Grade 2

Course Web Page: https://sites.google.com/a/lsnepal.com/es-grade-2/

Teacher: Linda Willis

A Look at Learning

Literacy Program

Reading

Read Aloud: We read fiction and non-fiction. We vary genre, author, format and style. Most importantly we read quality children’s literature that the children can connect with and use to practice comprehension strategies.

Shared Reading: We read songs, poems and student writing together. We do choral reading of a variety of texts that are simple and fun to read. Every morning starts with a Morning Message that is read by the whole class in a large group.

Guided Reading: The teacher works with small groups of readers with similar reading skills to teach and reinforce important teaching points before, during and after the reading of a book.

Independent Reading: Children read on their own or with a partner at their appropriate reading level. This is done daily in class and is the single most important thing that you can do to support your child’s literacy development.

WRITING

Modeled Writing: The teacher shows his or her own writing using a think-aloud process to help students develop their own writing skills.

Shared Writing: The teacher and students compose messages, stories, charts, poems, letters, etc. together.

Guided Writing: The teacher helps students write a variety of texts. The teacher guides the process and uses writing conferences to do this.

Independent Writing: Children write their own stories, letters, literature responses and poetry. Word Study:Children develop knowledge of words and the patterns in those words through the use of lessons, charts and word walls.

Six Traits Writing Curriculum

Second Grade students are taught to incorporate the Six Traits of Writing in the writing process. That writing methodology is based on the premise that students become better writers and revisers when the Six Traits are used. The traits include: Ideas, Organization, Voice, Word Choice, Sentence Fluency, and Conventions.

Personal Writing: Stories, friendly notes and letters, and journal writing.
Subject Writing: Writing About Books (book reviews), math problems, writing in the content areas (Math, Social Studies and Science) and making posters.
Non-Fiction Writing: All-about books.
Story Writing: Personal Narrative and “Small Moment” stories.
Poetry Writing: Writing short poems, shape poems, acrostic and rhyming poems.
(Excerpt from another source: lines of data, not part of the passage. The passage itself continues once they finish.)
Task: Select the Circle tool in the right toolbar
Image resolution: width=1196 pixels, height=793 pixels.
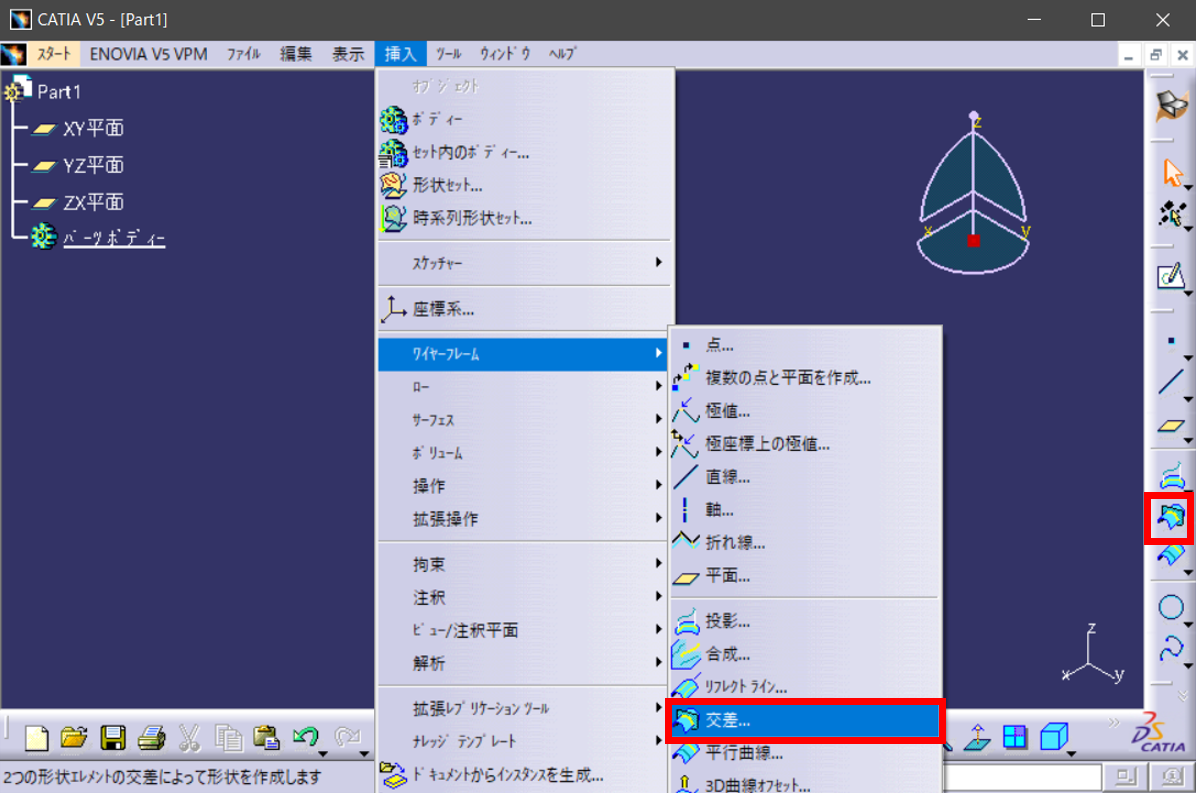Action: click(x=1171, y=607)
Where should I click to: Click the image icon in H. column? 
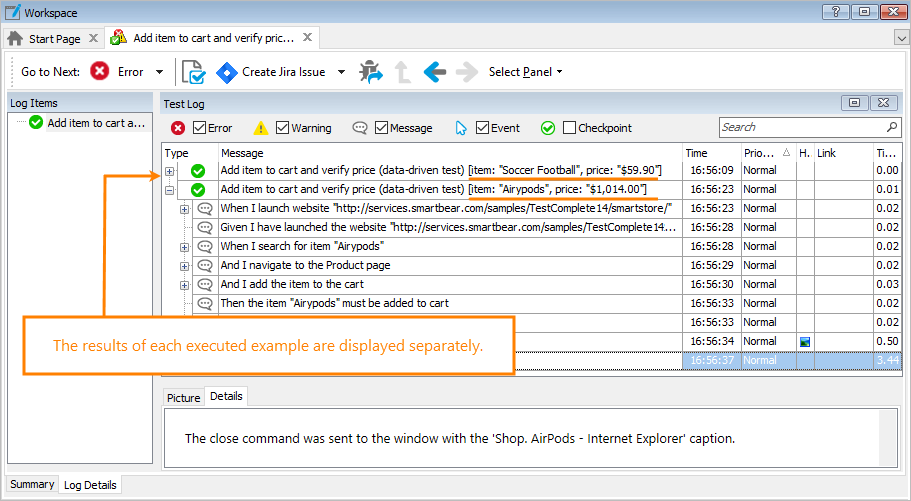pos(804,341)
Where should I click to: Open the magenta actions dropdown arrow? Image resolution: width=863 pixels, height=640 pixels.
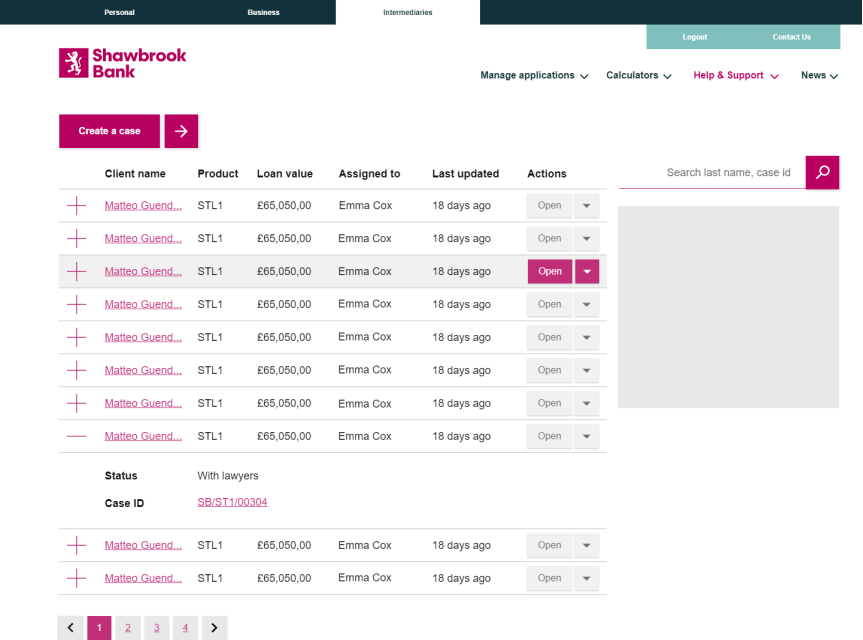[x=587, y=271]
Lucy Calkins Units of Study

We have adopted the writing program developed by Lucy Calkins, founder of the Teacher’s College Reading and Writing Project. The units teach a variety of skills and strategies that are necessary to become a proficient writer as well as teach a variety of genre.

Reading At Home:

We encourage parents to read to their children every day. Research shows that when parents regularly read to their children, they read earlier and become more proficient readers. We also ask that as part of a reading program, you listen to your child read for some minutes each day and discuss the story with him or her. I would recommend that you read with your child for at least twenty minutes every day.

MATH

Everyday Mathematics – Everyday Mathematics emphasizes the application of mathematics to real world situations. In addition, it provides opportunities for basic skills practice and review. The students are encouraged to explain and discuss their thinking. The Everyday Math program is being re-implemented as the core resource so that it is aligned with the AERO (American Education Reaches Out) standards and NCTM (National Council of Teachers of Mathematics) focal points.

Science

The themes that we will cover in science this year are: Silkworms (life cycles and other insects’ life cycles), Balance and Motion, as well as Pebbles, Sand and Silt.

Social Studies

We follow the Social Studies Alive! Program which focuses on communities, geography, and economics. In addition to our social studies curriculum, we have adopted the Responsive Classroom program to establish school and classroom routines as well as build community in the classroom. Some of the components that you may hear your child talk about are: morning meeting, closing circle and hopes and dreams.

Handwriting

In second grade the students learn D’Nealian handwriting and we’ll introduce the students to cursive when they are able to print neatly and confidently.

Specialists

Our students get additional instruction in art, music, physical education, technology, library, and Nepal Studies. Lincoln School provides support from the ESOL and resource department as needed.